** start of Material supplied **
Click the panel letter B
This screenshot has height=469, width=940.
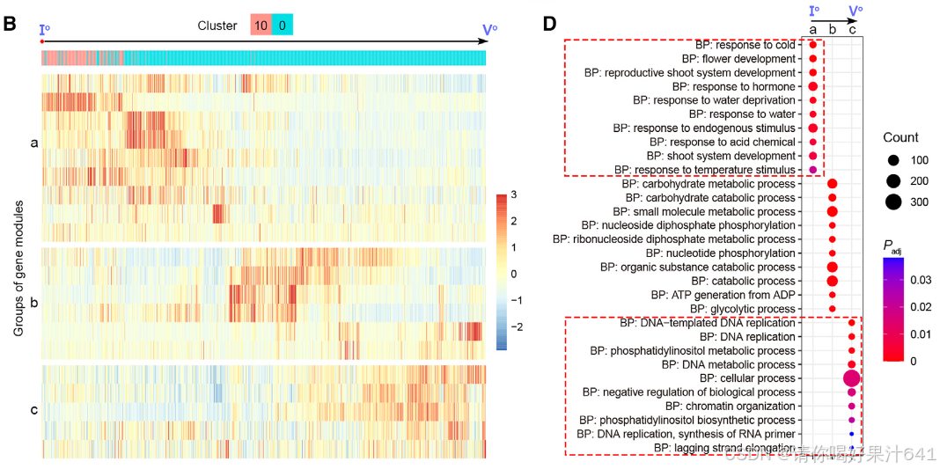point(11,22)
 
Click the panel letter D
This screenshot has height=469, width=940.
point(549,22)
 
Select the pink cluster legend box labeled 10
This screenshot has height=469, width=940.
point(261,26)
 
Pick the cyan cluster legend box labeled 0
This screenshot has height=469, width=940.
point(282,26)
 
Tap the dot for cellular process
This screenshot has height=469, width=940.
point(851,378)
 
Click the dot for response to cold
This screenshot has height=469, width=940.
point(812,45)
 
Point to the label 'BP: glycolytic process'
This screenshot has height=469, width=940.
point(743,309)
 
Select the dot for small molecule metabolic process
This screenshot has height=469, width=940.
point(832,212)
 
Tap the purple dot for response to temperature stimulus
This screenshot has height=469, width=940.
point(812,170)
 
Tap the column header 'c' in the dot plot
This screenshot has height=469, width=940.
point(851,30)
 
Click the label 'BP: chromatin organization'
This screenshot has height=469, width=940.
point(730,406)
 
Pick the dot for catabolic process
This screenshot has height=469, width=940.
point(832,281)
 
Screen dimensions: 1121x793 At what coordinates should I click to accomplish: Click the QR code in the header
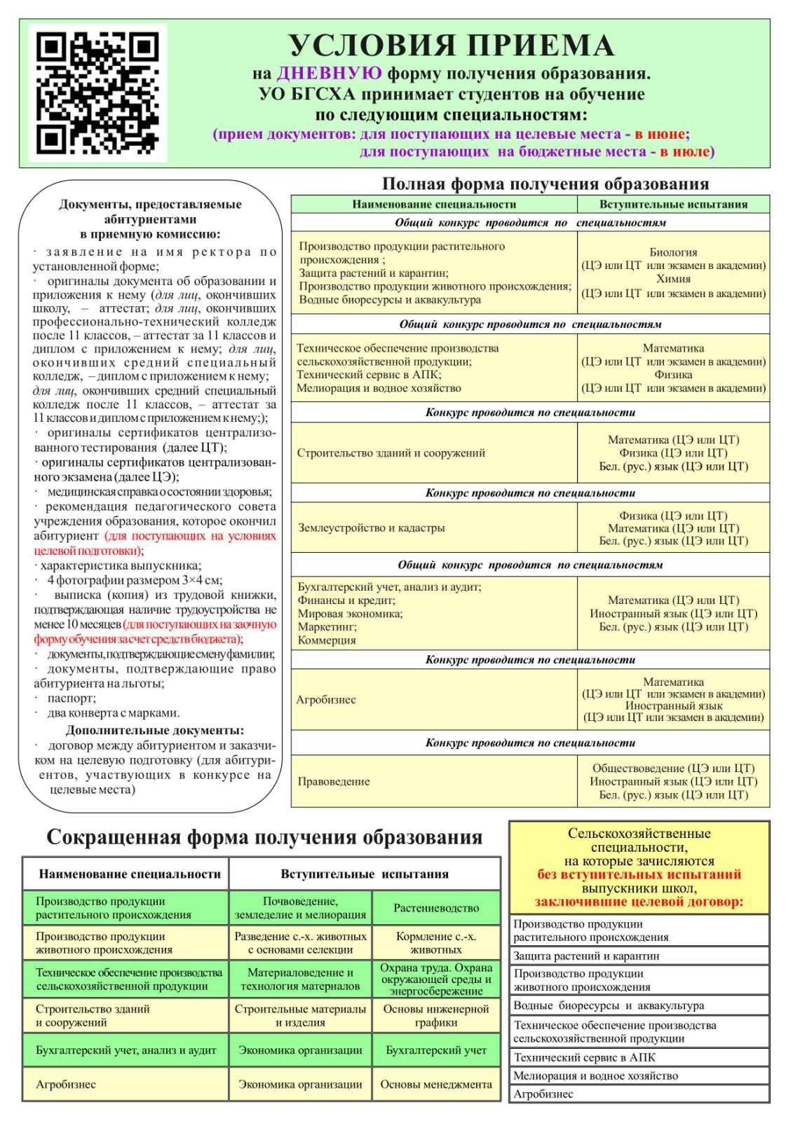click(97, 93)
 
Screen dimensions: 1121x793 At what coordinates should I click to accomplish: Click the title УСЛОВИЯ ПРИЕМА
click(452, 46)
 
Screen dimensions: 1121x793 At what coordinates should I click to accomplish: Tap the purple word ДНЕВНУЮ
click(330, 74)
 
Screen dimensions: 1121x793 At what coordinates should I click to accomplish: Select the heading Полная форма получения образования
click(545, 184)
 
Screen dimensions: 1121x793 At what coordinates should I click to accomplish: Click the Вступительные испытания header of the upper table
click(673, 205)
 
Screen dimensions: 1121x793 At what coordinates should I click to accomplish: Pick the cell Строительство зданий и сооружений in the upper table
click(391, 453)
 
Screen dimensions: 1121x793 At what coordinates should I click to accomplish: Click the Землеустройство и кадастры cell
click(371, 528)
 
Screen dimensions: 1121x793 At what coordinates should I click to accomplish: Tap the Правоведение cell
click(333, 782)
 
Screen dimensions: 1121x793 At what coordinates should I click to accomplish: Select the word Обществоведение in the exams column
click(638, 769)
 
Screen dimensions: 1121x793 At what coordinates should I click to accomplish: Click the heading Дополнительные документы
click(155, 730)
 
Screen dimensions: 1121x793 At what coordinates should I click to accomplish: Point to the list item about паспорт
click(72, 699)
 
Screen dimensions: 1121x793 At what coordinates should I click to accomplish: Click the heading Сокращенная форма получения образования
click(264, 837)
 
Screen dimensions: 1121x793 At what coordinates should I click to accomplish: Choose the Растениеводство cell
click(436, 908)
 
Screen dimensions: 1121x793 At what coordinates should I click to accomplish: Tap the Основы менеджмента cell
click(436, 1085)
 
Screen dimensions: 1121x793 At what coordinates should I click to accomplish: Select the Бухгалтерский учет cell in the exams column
click(436, 1050)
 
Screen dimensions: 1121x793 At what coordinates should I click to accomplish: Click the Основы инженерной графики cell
click(436, 1015)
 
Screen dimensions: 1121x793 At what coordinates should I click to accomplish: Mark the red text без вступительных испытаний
click(639, 874)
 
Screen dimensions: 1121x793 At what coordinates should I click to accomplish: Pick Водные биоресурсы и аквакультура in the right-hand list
click(609, 1006)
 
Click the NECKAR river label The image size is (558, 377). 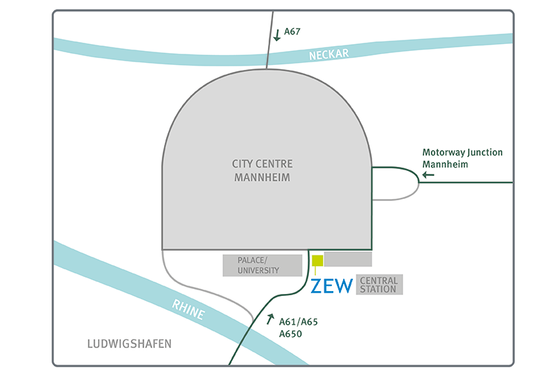coord(329,54)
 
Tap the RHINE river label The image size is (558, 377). coord(189,309)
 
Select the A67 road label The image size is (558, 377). coord(296,31)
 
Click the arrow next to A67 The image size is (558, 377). coord(278,34)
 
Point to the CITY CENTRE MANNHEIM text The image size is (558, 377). coord(262,170)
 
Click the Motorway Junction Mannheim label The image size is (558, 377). coord(462,158)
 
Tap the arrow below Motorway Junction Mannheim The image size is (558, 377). coord(428,175)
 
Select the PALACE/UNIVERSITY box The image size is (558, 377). coord(262,265)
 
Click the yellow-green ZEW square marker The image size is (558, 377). coord(317,261)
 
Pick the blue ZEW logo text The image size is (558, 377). coord(331,286)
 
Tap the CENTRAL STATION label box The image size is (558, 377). coord(379,285)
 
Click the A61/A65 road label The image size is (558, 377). coord(298,323)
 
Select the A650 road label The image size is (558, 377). coord(291,334)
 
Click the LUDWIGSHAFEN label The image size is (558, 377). coord(129,344)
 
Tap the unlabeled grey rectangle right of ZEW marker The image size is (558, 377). coord(348,259)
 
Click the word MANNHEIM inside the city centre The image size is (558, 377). coord(262,178)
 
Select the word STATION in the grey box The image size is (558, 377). coord(379,289)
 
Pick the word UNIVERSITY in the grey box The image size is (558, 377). coord(258,270)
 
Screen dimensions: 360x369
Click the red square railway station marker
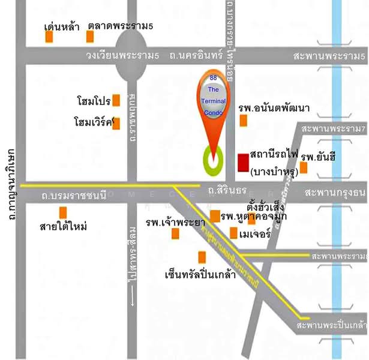click(x=243, y=162)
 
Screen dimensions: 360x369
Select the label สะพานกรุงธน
click(x=335, y=193)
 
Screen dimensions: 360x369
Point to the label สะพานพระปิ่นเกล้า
click(x=332, y=325)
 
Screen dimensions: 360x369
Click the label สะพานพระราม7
click(x=334, y=129)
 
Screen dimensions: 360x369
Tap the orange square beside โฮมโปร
click(x=116, y=100)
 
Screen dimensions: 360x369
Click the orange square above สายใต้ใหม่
click(x=63, y=212)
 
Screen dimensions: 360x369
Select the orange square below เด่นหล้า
click(x=49, y=37)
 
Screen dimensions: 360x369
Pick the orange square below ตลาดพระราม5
click(x=90, y=37)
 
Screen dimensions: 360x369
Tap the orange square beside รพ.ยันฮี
click(x=304, y=167)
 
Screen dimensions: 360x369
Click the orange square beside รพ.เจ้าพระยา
click(x=175, y=233)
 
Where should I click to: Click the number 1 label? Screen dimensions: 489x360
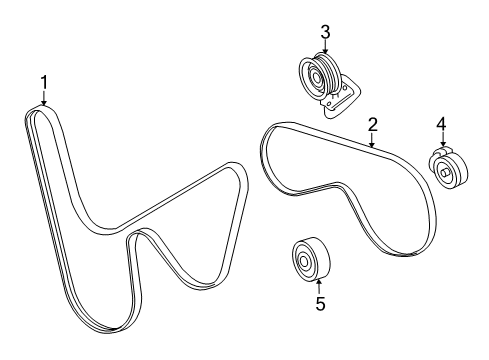[43, 81]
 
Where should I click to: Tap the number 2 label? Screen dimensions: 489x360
[372, 124]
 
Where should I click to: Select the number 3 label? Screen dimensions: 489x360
[325, 30]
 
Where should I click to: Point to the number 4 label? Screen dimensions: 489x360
[441, 124]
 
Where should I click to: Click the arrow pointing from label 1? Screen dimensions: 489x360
[43, 98]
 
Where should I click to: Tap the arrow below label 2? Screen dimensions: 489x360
[372, 140]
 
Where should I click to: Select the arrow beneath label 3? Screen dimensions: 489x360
[325, 45]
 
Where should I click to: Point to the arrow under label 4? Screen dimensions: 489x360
[441, 141]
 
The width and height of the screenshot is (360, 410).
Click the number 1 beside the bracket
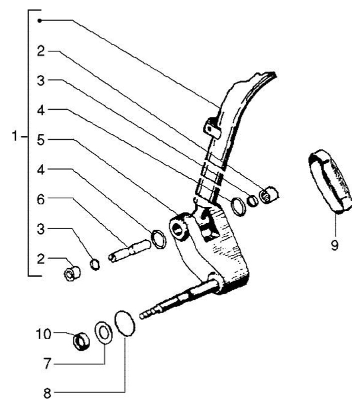click(x=17, y=136)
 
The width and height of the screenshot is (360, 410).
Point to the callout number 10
click(x=43, y=333)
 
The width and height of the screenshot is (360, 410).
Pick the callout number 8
click(x=48, y=393)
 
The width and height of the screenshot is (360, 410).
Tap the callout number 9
click(x=334, y=244)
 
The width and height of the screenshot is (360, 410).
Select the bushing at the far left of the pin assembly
click(x=73, y=274)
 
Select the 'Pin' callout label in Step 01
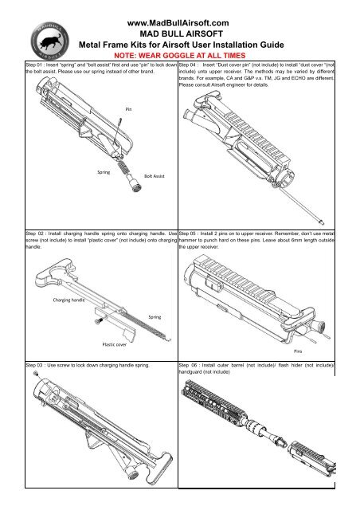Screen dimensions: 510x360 127,109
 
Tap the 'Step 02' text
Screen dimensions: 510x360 36,232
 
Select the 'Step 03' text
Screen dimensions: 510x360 36,363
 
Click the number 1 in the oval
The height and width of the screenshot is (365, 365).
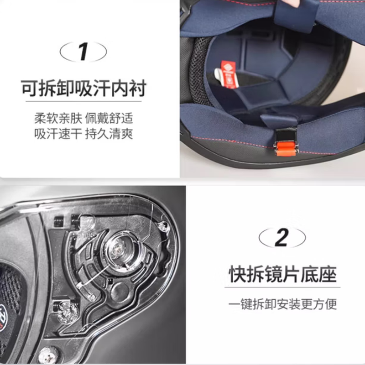(x=83, y=52)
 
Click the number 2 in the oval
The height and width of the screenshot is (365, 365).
(x=282, y=238)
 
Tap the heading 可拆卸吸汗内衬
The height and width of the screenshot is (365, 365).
(x=84, y=88)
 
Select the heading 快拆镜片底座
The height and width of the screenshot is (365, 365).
(x=282, y=274)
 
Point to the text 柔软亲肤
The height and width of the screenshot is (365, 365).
(x=58, y=119)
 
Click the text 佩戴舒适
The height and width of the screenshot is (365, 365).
(x=109, y=119)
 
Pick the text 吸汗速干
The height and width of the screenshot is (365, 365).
(x=58, y=134)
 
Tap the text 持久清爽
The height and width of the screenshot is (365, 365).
(x=109, y=134)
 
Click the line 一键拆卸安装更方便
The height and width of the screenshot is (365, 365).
(x=282, y=304)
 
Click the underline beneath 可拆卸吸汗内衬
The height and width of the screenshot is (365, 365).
(x=83, y=101)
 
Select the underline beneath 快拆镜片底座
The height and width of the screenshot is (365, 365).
(x=282, y=287)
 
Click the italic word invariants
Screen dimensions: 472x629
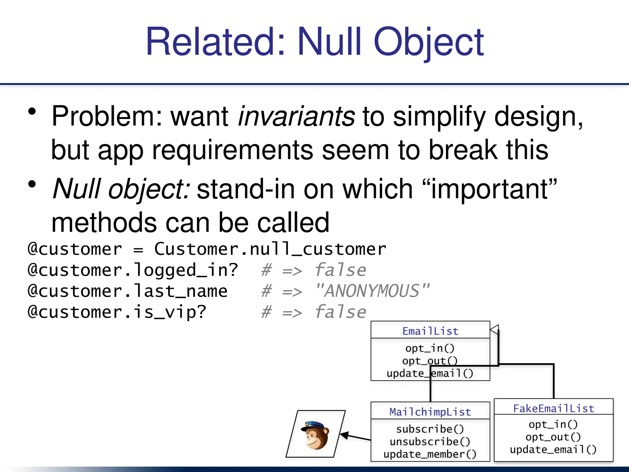click(x=296, y=117)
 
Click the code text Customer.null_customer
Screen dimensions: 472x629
click(x=270, y=249)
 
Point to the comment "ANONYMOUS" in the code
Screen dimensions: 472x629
click(x=372, y=291)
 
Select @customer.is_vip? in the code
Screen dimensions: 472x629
click(x=117, y=312)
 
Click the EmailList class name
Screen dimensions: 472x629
click(x=430, y=331)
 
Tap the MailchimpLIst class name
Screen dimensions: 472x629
click(x=430, y=412)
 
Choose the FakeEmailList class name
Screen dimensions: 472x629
click(x=554, y=408)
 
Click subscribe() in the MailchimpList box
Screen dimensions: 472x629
click(x=430, y=429)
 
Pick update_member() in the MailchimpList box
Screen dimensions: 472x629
click(x=430, y=454)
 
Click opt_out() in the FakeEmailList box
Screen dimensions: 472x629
click(x=553, y=437)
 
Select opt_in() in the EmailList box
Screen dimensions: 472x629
click(x=430, y=348)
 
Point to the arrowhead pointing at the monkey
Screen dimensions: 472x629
click(x=345, y=435)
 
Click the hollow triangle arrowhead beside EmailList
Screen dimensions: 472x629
click(x=494, y=329)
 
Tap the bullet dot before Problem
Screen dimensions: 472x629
click(x=32, y=112)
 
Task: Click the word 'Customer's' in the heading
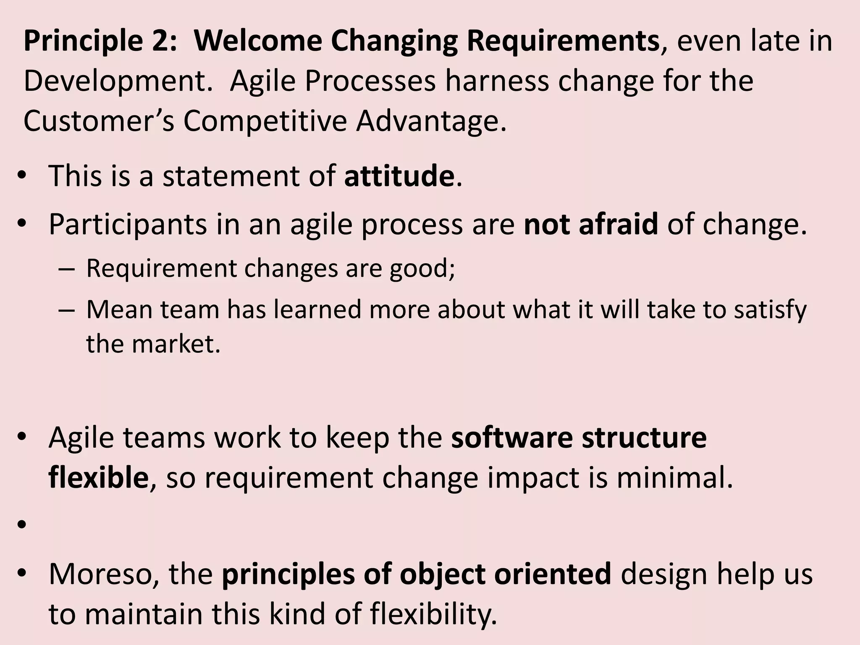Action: tap(98, 121)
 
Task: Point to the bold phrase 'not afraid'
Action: tap(591, 224)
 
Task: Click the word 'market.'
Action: tap(176, 344)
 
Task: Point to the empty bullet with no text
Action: tap(22, 524)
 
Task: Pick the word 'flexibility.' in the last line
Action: tap(433, 614)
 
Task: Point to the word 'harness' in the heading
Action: tap(497, 81)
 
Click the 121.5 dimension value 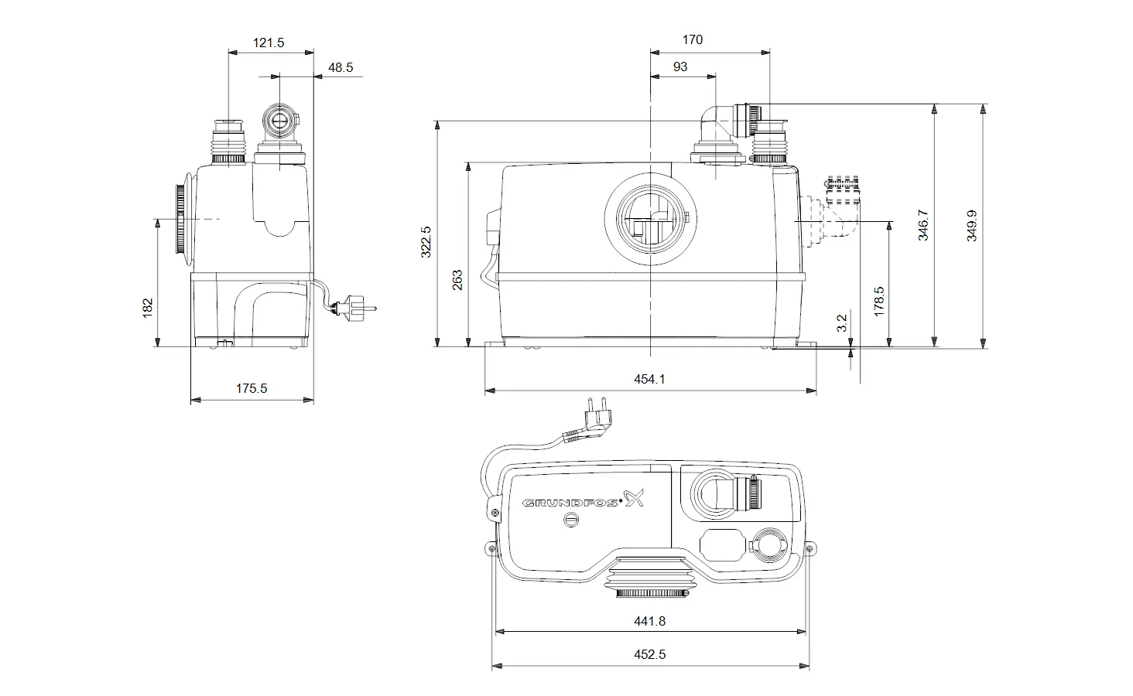point(268,43)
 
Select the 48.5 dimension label point(341,68)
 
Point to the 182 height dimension point(147,308)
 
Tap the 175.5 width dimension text point(252,388)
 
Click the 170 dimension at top point(692,40)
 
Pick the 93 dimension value point(680,67)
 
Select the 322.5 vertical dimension point(426,241)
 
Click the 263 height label point(457,280)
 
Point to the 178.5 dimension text point(879,302)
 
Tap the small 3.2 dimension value point(842,323)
** end of Material supplied **
• _Work to do_
Lay out the lines of the items as a numbered list, starting at the line that contains "Select the dot" and ending at the line that contains "click(371, 528)", with both of those lines included and blank lines left out. Leave the pictures out of the answer.

• _Worked answer_
1. Select the dot for small molecule metabolic process
2. This screenshot has height=469, width=940.
3. point(832,212)
4. Tap the purple dot for response to temperature stimulus
5. This screenshot has height=469, width=940.
6. point(812,170)
7. Tap the column header 'c' in the dot plot
8. This screenshot has height=469, width=940.
9. point(851,30)
10. Click the label 'BP: chromatin organization'
11. This screenshot has height=469, width=940.
12. point(730,406)
13. Pick the dot for catabolic process
14. This screenshot has height=469, width=940.
15. point(832,281)
16. Screen dimensions: 1121x793 At what coordinates should I click to accomplish: Click the QR code in the header
17. click(97, 93)
18. Screen dimensions: 1121x793 At what coordinates should I click to accomplish: Click the title УСЛОВИЯ ПРИЕМА
19. click(452, 46)
20. Screen dimensions: 1121x793 At what coordinates should I click to accomplish: Tap the purple word ДНЕВНУЮ
21. click(330, 74)
22. Screen dimensions: 1121x793 At what coordinates should I click to accomplish: Select the heading Полная форма получения образования
23. click(545, 184)
24. Screen dimensions: 1121x793 At what coordinates should I click to accomplish: Click the Вступительные испытания header of the upper table
25. click(673, 205)
26. Screen dimensions: 1121x793 At what coordinates should I click to accomplish: Pick the cell Строительство зданий и сооружений in the upper table
27. click(391, 453)
28. Screen dimensions: 1121x793 At what coordinates should I click to accomplish: Click the Землеустройство и кадастры cell
29. click(371, 528)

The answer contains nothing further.